Besides the sausages, steak and seafood often we need to have prepared something quick and tasty that caters for vegetarians.
Last year around this time I wrote about barbecue food, so things are often cyclic. Then I talked about how our primordial instincts are to sear chunks of meat over flame. I think of this coincidently as my carnivore flatmate smokes out the kitchen with the steak skillet billowing smoke under the weight of a rump steak big enough to feed a family of four for three days. Meanwhile my barbecue groans under the weight of micro green baskets and planters.
Also around this time I wrote about broad beans and what to do with them. So same time of season, different recipes but similar theme.
There are lots of vegetables that adapt well to cooking over a flame. Eggplant, courgettes, peppers, red onion, cherry tomatoes, mushrooms: all easy marinated first then charred on a skewer and served with an aioli. The freshness of summer's flavours can be made into a tasty dip and used like a pesto one; of my favourites is minted broad bean. Love them or hate them, broad beans are amazing once peeled and mashed in a mortar and pestle. Have some canned chickpeas on hand and falafel and hummus can easily be made. This week's recipes are for falafel and broad bean dip: great at any barbecue table.

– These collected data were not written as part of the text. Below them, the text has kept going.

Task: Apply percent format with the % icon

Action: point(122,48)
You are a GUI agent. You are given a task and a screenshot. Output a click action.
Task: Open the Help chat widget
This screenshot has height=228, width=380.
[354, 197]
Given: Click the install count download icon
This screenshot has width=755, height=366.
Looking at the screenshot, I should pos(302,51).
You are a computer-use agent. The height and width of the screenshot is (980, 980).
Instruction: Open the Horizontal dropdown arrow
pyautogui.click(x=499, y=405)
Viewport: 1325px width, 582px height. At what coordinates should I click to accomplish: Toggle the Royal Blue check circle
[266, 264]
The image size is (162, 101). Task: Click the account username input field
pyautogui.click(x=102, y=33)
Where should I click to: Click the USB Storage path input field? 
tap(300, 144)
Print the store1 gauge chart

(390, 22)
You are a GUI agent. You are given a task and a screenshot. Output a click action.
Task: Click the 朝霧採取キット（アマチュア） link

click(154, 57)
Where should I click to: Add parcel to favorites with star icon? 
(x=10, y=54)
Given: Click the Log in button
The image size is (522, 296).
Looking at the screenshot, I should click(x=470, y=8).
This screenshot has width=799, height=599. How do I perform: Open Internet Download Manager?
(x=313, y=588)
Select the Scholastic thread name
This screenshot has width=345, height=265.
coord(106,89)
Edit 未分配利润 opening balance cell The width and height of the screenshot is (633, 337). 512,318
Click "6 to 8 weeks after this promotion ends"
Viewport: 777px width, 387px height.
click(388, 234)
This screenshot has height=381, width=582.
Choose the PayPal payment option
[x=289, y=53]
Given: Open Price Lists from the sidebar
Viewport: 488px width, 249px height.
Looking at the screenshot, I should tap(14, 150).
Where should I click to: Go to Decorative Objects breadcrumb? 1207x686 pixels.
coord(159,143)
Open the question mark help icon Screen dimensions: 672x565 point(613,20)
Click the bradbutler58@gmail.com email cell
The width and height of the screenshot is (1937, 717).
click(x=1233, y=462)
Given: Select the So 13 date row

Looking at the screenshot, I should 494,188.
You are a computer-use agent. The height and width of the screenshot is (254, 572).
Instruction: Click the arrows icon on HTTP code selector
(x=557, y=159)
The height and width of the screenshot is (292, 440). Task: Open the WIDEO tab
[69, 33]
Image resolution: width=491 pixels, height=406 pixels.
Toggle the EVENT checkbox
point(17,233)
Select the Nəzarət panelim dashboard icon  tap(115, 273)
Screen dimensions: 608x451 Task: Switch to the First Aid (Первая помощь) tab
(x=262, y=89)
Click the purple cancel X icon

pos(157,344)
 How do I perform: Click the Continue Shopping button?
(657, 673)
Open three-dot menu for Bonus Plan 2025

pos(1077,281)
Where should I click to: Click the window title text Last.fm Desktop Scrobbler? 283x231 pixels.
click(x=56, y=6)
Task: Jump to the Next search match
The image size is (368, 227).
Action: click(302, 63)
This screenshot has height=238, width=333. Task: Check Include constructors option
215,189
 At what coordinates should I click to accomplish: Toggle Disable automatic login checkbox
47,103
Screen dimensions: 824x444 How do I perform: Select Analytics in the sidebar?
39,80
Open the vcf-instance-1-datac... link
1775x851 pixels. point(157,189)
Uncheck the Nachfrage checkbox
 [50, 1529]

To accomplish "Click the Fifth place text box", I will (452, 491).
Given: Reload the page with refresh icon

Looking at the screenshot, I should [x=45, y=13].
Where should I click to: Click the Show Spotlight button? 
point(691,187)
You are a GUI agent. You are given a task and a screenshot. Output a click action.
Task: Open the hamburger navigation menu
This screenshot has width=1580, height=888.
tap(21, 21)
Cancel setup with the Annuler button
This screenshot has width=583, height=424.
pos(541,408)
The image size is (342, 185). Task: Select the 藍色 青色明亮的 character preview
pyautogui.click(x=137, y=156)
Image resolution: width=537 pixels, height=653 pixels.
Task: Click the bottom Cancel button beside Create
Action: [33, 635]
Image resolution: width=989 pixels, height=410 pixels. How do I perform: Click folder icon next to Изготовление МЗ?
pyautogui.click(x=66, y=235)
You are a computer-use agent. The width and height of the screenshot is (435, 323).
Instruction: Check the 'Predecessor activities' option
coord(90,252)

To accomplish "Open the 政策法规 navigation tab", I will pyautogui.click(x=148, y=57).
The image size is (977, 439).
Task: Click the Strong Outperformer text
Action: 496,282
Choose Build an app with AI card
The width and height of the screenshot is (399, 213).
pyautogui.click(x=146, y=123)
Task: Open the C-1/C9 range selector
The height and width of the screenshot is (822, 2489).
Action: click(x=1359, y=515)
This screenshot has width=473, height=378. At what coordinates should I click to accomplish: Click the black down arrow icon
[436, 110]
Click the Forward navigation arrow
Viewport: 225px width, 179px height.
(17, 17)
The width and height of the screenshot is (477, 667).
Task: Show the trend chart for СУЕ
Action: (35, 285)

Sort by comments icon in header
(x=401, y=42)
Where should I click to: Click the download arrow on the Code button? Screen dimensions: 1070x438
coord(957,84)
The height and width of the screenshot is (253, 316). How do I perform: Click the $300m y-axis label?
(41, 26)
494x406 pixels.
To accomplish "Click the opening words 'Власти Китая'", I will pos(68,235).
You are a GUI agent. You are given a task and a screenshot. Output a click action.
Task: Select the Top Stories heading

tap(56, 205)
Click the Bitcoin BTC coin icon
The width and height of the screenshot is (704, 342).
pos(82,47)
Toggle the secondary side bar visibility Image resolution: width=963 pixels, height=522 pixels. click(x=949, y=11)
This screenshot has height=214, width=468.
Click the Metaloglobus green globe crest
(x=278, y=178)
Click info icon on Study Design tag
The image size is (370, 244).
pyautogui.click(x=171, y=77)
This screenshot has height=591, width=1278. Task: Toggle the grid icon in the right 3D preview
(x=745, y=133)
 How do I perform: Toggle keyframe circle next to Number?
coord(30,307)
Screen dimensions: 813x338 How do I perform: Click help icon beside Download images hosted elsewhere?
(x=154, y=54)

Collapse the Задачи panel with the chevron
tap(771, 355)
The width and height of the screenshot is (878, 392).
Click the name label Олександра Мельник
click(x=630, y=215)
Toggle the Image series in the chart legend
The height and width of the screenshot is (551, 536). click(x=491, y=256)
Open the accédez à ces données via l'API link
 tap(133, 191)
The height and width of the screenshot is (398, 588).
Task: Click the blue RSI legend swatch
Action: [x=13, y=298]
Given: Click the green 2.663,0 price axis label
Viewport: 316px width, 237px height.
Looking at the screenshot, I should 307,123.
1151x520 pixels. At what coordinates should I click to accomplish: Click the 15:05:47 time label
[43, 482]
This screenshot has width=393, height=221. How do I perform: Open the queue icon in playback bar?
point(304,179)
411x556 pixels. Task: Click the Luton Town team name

Gluten-Free Quick Falafel Patties
Makes 8-10 patties
300g drained canned chickpeas
½ red onion, finely chopped
½ cup fresh coriander, chopped
1 teaspoon cumin
¼ teaspoon turmeric powder
1 teaspoon minced garlic
1 tablespoon fine polenta
Salt and pepper
Method
Cover the chickpeas with water and boil until tender. Drain well and blend with all the remaining ingredients. Form into shapes and test by shallow frying on an oiled hot grill. Mixture will form a nice crust once it's the right consistency. Adjust with extra polenta if required.
Minted Broad Bean Dip
1kg fresh broad bean pods
A big handful of fresh mint leaves, finely chopped
¼ cup lemon juice
2 cloves garlic, finely chopped
Salt and pepper
Splash of good avocado oil
Method
Prepare the beans by blanching in boiling salted water for around two minutes and removing the tough grey skins. Pound the resulting bright green pods in a mortar and pestle with a splash of the lemon juice and the garlic. Mix in the mint then stir in the oil and add seasoning to taste – a real taste of summer.